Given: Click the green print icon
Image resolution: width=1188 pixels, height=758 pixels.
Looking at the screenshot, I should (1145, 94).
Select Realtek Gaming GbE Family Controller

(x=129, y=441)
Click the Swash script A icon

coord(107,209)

--------

=== DO THIS ===
Copy out all of the records above word for word, adding nothing and leaving nothing out.

=== TASK RESULT ===
Given: Click the green print icon
Image resolution: width=1188 pixels, height=758 pixels.
Looking at the screenshot, I should (1145, 94).
Select Realtek Gaming GbE Family Controller

(x=129, y=441)
Click the Swash script A icon

coord(107,209)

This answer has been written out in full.